Your objective
Task for the records below: copy exactly from the first line on, stopping once the line with "Viewport: 1456px width, 822px height." is copied, and leave out the pictures.
+++ Supplied records +++
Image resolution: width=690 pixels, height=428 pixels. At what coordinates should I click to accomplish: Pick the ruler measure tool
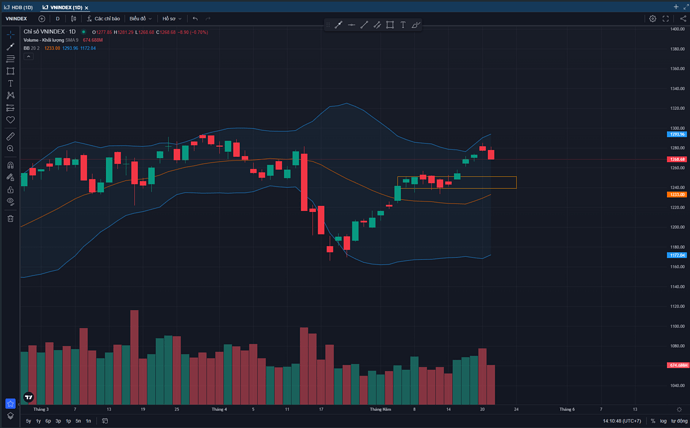tap(10, 136)
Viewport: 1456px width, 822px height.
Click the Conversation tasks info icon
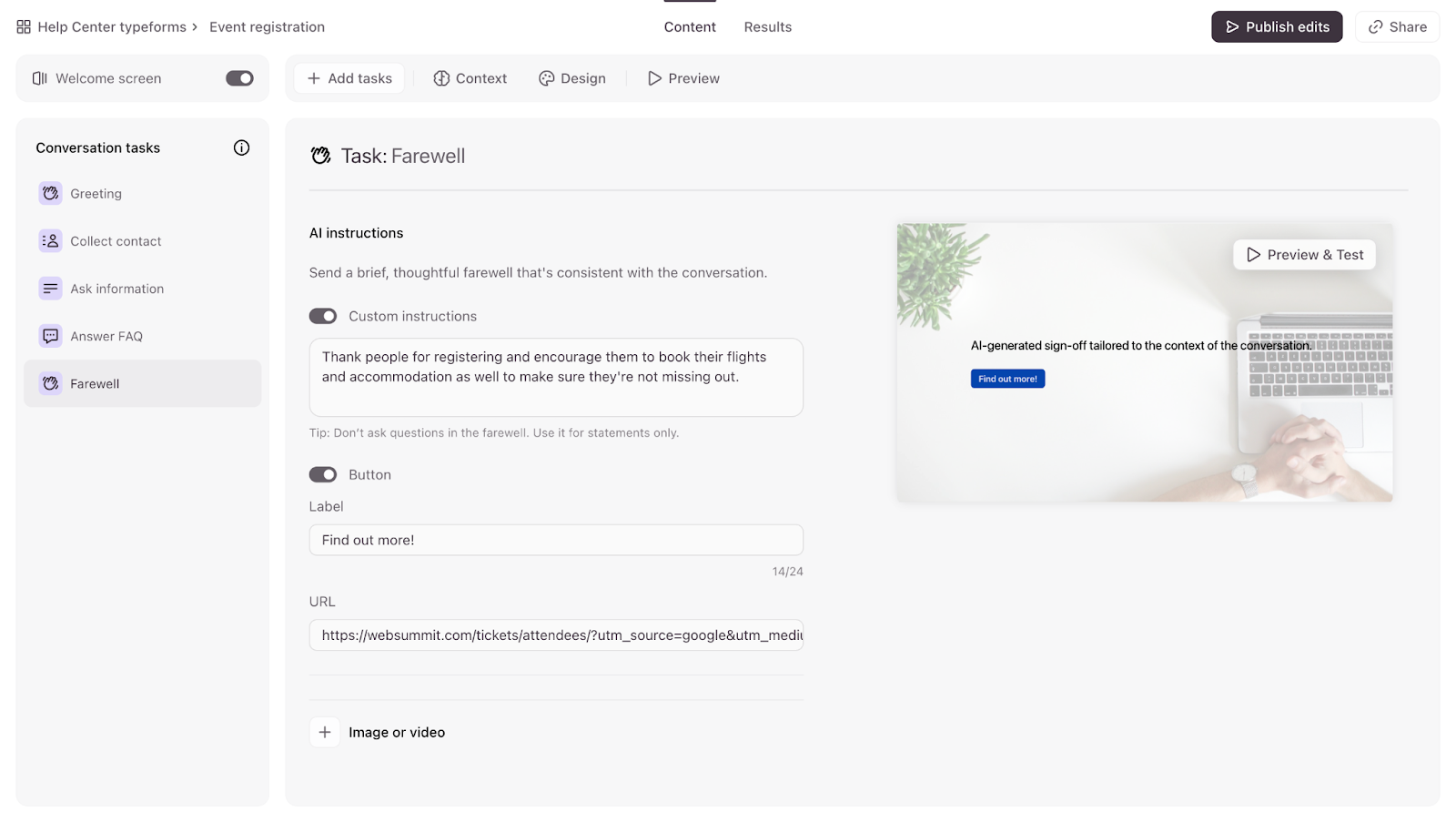[241, 147]
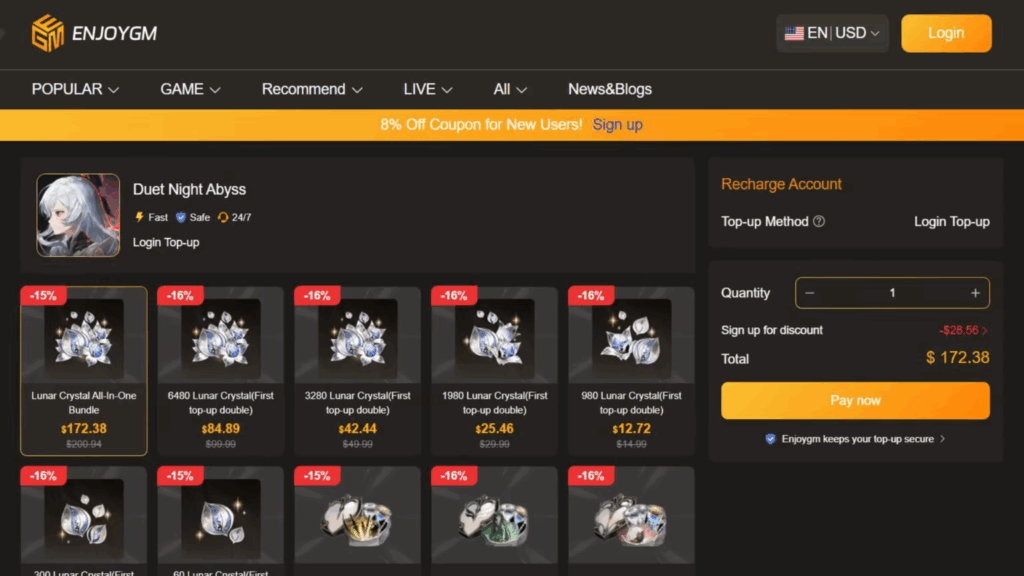Expand the GAME dropdown menu
Viewport: 1024px width, 576px height.
click(x=190, y=89)
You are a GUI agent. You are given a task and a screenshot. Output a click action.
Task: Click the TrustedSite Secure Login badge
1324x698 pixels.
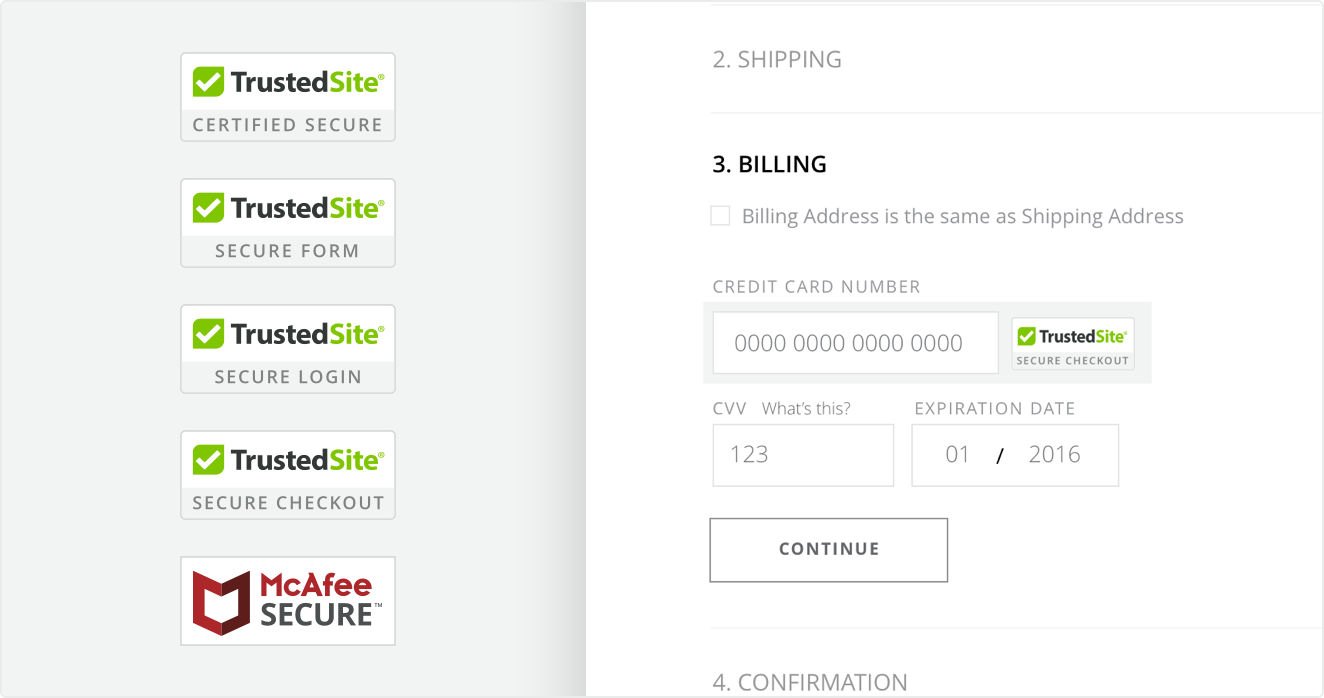click(287, 349)
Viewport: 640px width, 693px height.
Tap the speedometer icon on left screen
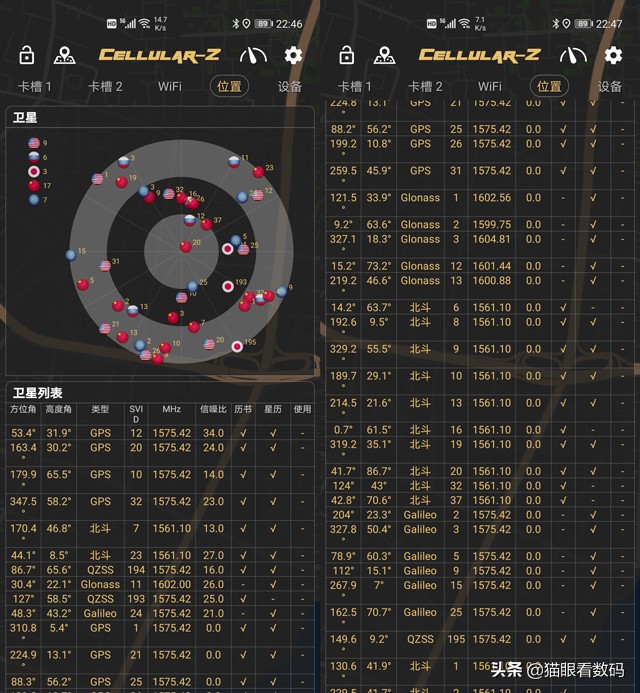(253, 55)
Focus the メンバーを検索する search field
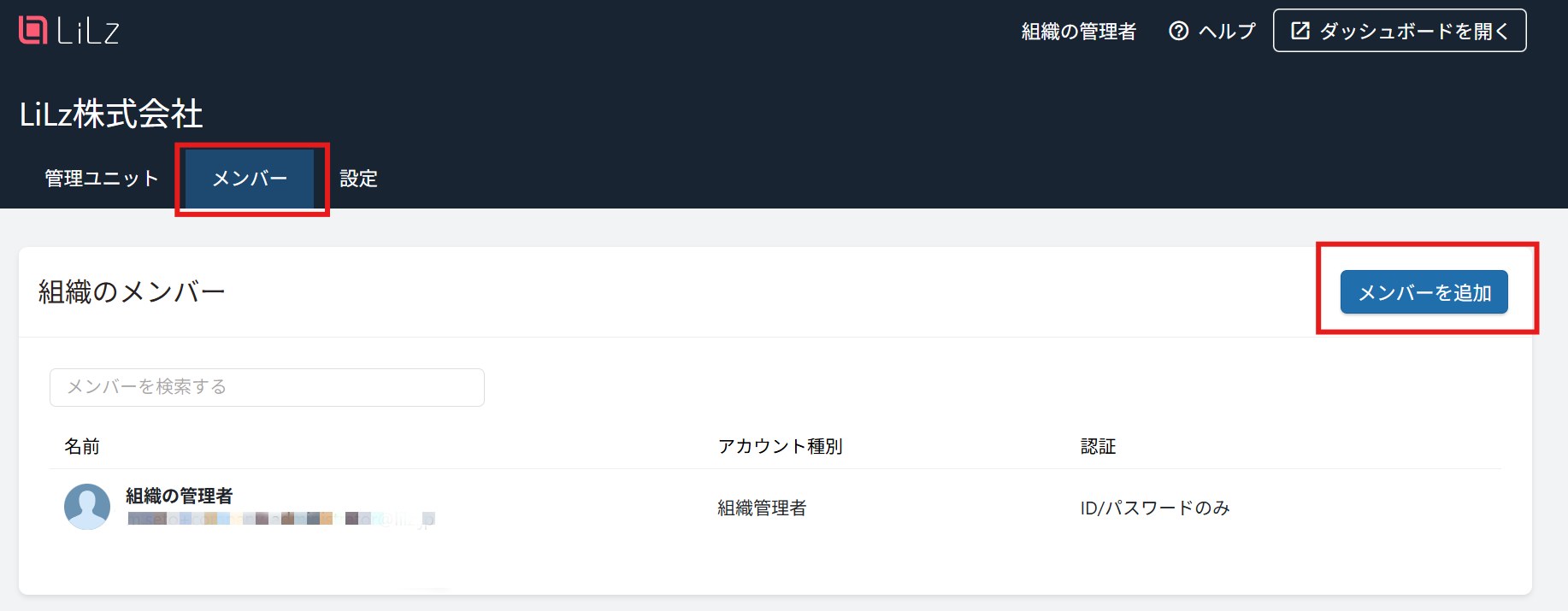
+++
Expected answer
Image resolution: width=690 pixels, height=428 pixels. At what coordinates should I click to accomplish: Pick the ruler measure tool
tap(10, 136)
Viewport: 1456px width, 822px height.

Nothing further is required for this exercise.